Clearly what I've been doing was focused on what might happen as a result of our ongoing research into recombinant DNA. What was the motivation behind it, and what might happen in the next year. This is more of a tangent with the recent work and how viable it is, and not much a theme into consciousness


Insulin

One of the least controversial methods of implanting DNA into nonhumans was featuring the work of putting human insulin DNA into bacteria. Normally, the shortage for insulin was widespread and was dependent on blood and insulin donors. And now, we are able to, through the power of millions of bacteria, harvest and distill insulin in enough quantities for an inexpensive cost. (Ignoring the artificial price hike from the distributor company management.)

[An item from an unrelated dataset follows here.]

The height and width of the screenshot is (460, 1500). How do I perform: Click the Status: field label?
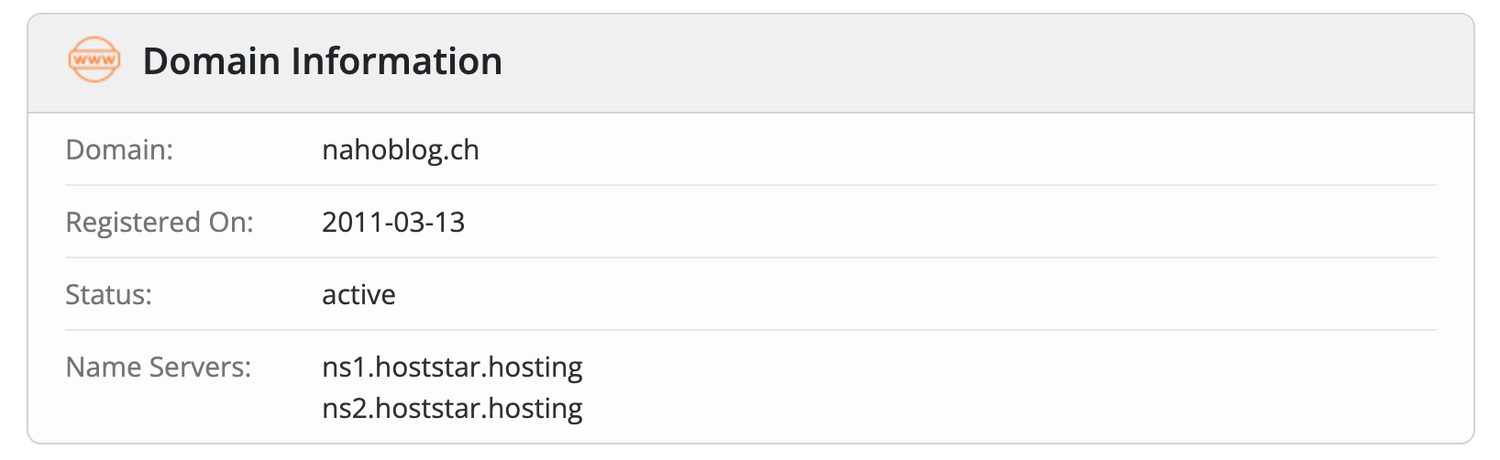pyautogui.click(x=106, y=295)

This raises nearly no questions of ethics because bacteria, some of the simplest organisms on Earth, are not capable of assembling themselves to work through to create a consciousness. That comes with another interesting development that only happened last year.


Pig Chimera

The need for a human pig chimera draws from the relatively known ability for human tissues and pig tissues to emulate one another. The strange fact is pigs and humans are relatively close in many ways, intelligence, physiology, including teeth. (very commonly, human and pig teeth get mixed up. A missing link once thought to be predecessor to man was actually a fossilized pig tooth.) So then in the Wired Magazine, a chimera was produced by mixing pig and human stem cells in an embryo and allowing for them to slowly develop. The purpose of this was to create a way to grow 
human organs for trauma victims who are waiting on donor organs.

They are taking steps to avoid creating a true questionable human-pig hybrid by only using 1 out of a thousand cells in the embryo. And the question arises where does the ethics come up that the organism becomes more human than pig. Should we start worrying about it when it's 1 cell in 50? 1 in ten? How about 2 human cells per five? So far, this isn't pliable to do, for many reasons including biology and bioethics.


My Own Concern

My own concern is this. If the endpoint is to somehow have a framework to grow organs on their own for donation, then the benefit lies there, and I support the system and development.

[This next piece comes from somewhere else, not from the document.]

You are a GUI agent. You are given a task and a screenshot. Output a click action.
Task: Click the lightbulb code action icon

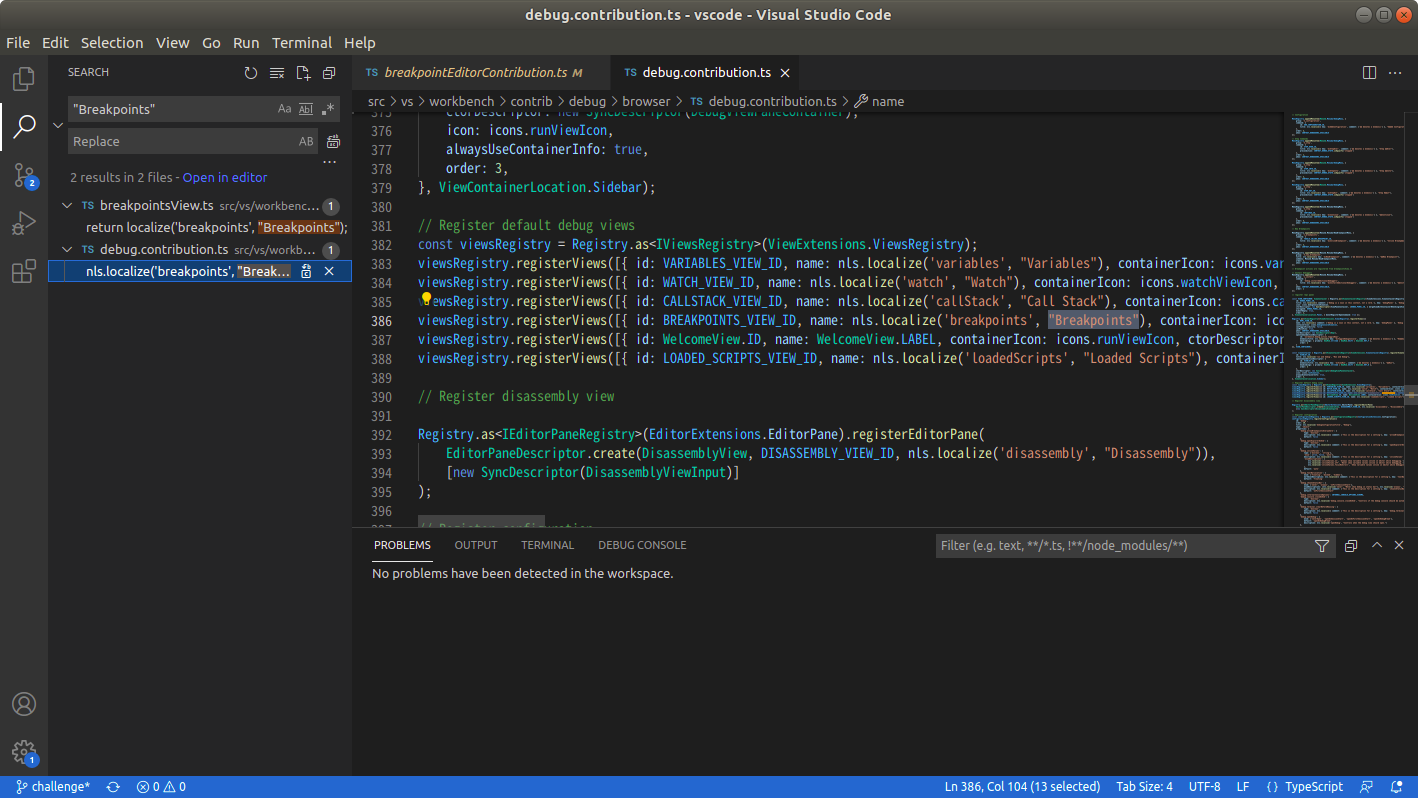coord(426,299)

As for the alternative, keeping a pig alive to harvest organs for it. That I don't see as constructive. Ignoring the argument of whether it's humane or not, because that would be the 'fall-back' argument that can't really be proven. But bear with me. It would be better with the default plan to grow organs outside the body in a stasis vessel, that could keep it alive in a sterile environment that could also somehow stress it to handle normal body operations. To grow a body to only harvest a heart, liver, or lung would be waste, and to sustain the body once the essential organ is gone, is a waste in a different way.

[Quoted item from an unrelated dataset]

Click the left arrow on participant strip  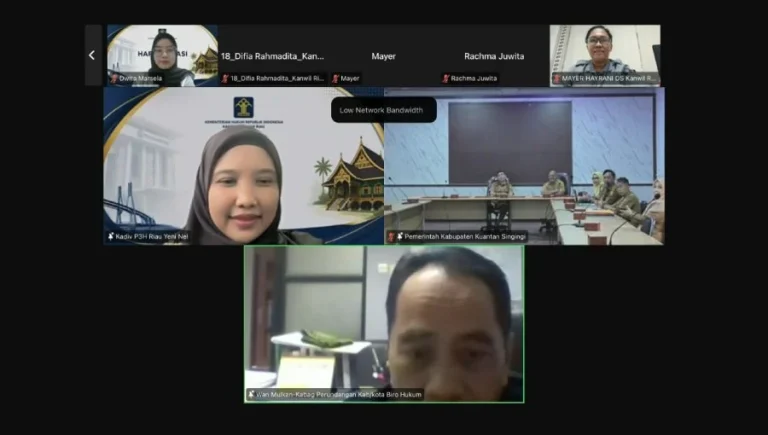click(92, 55)
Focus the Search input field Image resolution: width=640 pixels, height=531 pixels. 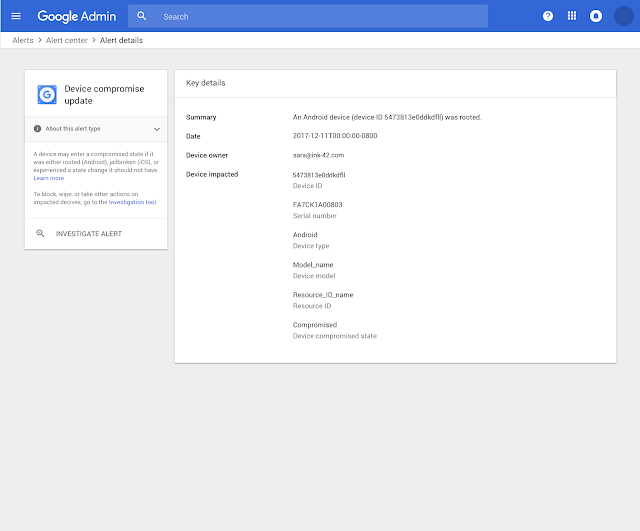[320, 16]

Obviously, this is a tangent from the topic of animal consciousness, but the driving force for developing these experiments is the lack of resources for humans who are medically compromised. This more or less shines light on the total need for such research with combining DNA. The cost is dwarfed by the need to help people

As for creating a new species that can communicate, the problem may be ten-fold the success. The success is bittersweet as the controversy would possibly any destroy any chances of continuing research for the subject. So bottom line, the avenues we take are very particular, and the endpoint determines the means.

It's all well intentioned to create new chimeras. And yet, it seems we are skirting through paths from which any fork can create massive changes.

Good night to all, and Happy Thinking!